— Start Document segment —
The South African Hockey Association (SAHA) is the governing body of field hockey in South Africa. It is affiliated to FIH International Hockey Federation and AHF African Hockey Federation. The Head Office of SAHA is in Illovo, Johannesburg, South Africa.

History
Established in August 1992 when five major hockey bodies formed one non-racial, unified body which controls and regulates hockey for men and women in South Africa. The unification brought together the South African Men's and Women's Hockey Associations, the Men's and Women's Hockey Congress and the South African Women's Hockey Board.

SAHA clubs/provinces

Below is the list of provinces/clubs that participate in various SAHA tournaments:
Eastern Province
Eastern Province Hockey Federation
Border Hockey Association
Gauteng Province
Eastern Gauteng Hockey Association
Northerns Blues Hockey Association (just "Northerns")
— End Document segment —
— Start Data for this task —
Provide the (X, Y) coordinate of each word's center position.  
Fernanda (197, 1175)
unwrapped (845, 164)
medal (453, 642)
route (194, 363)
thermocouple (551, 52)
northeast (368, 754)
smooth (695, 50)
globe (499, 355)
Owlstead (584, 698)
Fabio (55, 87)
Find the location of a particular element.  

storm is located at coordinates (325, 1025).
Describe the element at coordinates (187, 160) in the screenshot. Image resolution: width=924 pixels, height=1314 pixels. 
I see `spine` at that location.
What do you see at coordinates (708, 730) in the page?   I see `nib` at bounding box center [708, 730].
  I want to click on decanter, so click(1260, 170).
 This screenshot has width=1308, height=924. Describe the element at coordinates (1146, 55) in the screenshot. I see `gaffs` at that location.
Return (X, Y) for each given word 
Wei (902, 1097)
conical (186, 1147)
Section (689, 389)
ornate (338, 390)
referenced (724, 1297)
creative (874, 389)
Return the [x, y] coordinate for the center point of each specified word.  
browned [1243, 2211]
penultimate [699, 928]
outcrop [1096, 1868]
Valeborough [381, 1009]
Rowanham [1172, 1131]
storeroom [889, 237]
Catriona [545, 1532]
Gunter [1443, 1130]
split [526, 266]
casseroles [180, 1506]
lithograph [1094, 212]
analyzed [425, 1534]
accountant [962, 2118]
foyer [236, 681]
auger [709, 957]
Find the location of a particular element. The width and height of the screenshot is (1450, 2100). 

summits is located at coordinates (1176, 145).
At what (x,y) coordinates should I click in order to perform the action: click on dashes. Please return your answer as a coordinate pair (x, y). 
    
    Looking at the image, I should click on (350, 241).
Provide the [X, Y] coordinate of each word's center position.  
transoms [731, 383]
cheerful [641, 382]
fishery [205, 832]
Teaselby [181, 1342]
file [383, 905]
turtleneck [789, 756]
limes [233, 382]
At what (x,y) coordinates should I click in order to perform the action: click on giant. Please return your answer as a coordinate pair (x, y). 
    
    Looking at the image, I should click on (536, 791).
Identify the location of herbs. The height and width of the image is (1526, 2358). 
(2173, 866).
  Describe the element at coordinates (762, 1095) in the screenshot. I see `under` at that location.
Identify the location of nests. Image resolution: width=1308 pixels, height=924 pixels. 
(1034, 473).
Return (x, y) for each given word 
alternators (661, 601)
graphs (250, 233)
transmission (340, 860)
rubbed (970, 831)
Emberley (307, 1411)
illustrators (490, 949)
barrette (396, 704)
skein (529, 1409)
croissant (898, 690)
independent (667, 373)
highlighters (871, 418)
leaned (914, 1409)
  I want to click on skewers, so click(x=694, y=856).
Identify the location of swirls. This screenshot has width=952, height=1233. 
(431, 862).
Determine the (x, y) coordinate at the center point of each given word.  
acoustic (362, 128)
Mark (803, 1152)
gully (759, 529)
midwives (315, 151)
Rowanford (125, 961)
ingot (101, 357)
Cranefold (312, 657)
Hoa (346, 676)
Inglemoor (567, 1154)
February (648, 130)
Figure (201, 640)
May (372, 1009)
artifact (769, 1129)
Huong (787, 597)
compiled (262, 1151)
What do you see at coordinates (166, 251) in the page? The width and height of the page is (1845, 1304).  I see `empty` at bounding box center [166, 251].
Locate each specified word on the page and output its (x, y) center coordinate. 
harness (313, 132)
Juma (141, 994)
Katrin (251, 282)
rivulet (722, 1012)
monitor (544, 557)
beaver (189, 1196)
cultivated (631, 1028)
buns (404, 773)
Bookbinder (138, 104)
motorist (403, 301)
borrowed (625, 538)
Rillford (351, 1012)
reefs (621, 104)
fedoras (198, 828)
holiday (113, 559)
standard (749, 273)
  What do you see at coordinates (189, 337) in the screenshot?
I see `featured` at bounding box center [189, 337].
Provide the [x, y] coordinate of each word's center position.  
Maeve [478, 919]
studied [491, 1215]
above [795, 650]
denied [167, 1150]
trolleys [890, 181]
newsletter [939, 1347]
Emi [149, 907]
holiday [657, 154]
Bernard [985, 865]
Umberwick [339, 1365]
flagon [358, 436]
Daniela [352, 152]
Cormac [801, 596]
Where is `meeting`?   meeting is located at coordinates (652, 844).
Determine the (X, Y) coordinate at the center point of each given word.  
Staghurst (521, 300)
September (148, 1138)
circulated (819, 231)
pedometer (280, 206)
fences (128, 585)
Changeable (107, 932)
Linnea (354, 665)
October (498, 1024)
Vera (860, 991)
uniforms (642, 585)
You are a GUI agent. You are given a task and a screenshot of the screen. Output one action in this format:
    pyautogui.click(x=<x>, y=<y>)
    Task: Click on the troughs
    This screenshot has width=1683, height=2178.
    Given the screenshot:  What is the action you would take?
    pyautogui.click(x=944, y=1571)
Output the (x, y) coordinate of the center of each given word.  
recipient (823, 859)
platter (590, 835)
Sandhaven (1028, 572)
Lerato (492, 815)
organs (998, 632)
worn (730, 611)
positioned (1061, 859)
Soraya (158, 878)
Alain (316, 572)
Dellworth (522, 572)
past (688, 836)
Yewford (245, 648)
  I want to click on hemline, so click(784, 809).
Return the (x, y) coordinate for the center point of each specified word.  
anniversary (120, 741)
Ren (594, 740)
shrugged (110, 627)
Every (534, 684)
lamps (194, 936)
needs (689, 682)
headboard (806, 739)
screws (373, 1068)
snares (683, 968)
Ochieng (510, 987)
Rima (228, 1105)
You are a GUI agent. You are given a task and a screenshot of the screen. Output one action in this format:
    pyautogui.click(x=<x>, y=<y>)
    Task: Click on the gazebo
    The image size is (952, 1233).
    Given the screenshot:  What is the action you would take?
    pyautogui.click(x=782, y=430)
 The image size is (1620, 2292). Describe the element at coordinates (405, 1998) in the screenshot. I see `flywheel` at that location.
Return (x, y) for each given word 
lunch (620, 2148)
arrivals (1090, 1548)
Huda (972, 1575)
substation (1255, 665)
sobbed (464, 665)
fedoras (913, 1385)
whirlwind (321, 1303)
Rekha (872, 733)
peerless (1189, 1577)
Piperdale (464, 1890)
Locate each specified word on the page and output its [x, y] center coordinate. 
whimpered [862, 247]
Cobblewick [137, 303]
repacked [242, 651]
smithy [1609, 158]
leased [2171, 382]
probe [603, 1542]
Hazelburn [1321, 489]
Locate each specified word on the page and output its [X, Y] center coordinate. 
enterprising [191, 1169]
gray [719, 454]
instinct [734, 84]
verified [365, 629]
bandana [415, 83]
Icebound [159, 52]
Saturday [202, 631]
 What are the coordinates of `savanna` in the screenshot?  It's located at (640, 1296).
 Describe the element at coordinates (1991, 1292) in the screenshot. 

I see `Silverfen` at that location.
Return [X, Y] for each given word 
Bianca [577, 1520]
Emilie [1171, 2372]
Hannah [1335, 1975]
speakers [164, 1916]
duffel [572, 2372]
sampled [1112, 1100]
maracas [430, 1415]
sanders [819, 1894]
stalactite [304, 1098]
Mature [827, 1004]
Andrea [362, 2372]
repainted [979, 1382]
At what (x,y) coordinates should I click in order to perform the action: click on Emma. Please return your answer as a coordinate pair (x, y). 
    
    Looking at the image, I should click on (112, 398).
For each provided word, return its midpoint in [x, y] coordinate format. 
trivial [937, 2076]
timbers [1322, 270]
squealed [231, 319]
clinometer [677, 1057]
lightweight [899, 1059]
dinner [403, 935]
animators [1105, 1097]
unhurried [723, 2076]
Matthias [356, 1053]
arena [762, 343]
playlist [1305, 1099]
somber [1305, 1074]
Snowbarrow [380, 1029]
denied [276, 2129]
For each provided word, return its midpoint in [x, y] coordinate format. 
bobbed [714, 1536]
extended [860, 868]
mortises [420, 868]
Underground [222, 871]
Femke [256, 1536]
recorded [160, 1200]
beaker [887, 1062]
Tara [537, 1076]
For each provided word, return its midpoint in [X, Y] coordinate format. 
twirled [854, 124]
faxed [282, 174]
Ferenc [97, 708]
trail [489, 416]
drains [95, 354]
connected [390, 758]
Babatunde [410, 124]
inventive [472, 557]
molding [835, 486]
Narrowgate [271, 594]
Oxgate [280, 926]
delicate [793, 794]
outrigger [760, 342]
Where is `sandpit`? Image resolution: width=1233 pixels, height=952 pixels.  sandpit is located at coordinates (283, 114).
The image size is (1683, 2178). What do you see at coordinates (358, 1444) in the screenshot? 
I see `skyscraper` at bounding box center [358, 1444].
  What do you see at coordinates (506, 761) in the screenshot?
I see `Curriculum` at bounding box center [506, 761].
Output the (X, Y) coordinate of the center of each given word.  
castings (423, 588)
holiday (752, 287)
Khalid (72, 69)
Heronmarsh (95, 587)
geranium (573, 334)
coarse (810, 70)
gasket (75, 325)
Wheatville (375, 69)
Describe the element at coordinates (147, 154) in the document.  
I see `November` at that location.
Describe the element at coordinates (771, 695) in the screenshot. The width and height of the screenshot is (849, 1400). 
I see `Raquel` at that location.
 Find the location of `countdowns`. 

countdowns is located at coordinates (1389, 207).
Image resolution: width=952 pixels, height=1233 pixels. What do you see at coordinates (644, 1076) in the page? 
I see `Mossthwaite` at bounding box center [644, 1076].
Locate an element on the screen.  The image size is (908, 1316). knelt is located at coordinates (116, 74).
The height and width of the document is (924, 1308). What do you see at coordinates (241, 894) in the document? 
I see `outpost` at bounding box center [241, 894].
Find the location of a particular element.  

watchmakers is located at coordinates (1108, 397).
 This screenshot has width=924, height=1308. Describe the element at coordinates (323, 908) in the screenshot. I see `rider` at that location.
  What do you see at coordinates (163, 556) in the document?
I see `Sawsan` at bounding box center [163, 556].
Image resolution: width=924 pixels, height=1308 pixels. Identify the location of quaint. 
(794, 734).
— End Data for this task —
> **What you need to do**:
(a) Repeat the entries word for word, starting from the first line of the entries and ending with the line that contains "Owlstead (584, 698)", with that line included.
(b) Go on with the text about the South African Hockey Association, picking up right after its last line.
The entries bear no relation to the text about the South African Hockey Association.

> **Answer list**:
(a)
Provide the (X, Y) coordinate of each word's center position.  
Fernanda (197, 1175)
unwrapped (845, 164)
medal (453, 642)
route (194, 363)
thermocouple (551, 52)
northeast (368, 754)
smooth (695, 50)
globe (499, 355)
Owlstead (584, 698)

(b)
South Gauteng Hockey Association 
Free State Province
Free State
Northern Free State
KwaZulu-Natal
KwaZulu-Natal Coastal
KwaZulu-Natal Inland
Western Cape Province
Boland
Eden Hockey Southern Cape
Western Province Hockey Union
Limpopo
Mpumalanga
North West
Northern Cape

Affiliates
PSI Indoor Hockey
South African Schools Hockey Association (SASHOC)
 SA Masters Hockey
 University Sports South Africa

SAHA tournaments

Outdoor
Major
Premier Hockey League
Inter-Provincial Tournament (M & W)
SA Country Districts Tournament (M & W)

Junior
Inter-Provincial U-21 Tournament (M, & W)

Other
Varsity Hockey (Varsity Sports)
University Sport South Africa hockey Tournament (USSA)
National Boys and Girls IPT (SASHOC: U-18, U-16,U-13)
Regional Boys and Girls IPT (SASHOC: U-18, U-16, U-14, U-13, U-12)
SA Masters Inter-Provincial Tournament (South African Masters Hockey)

Indoor
Indoor Inter-Provincial Tournament (M & W)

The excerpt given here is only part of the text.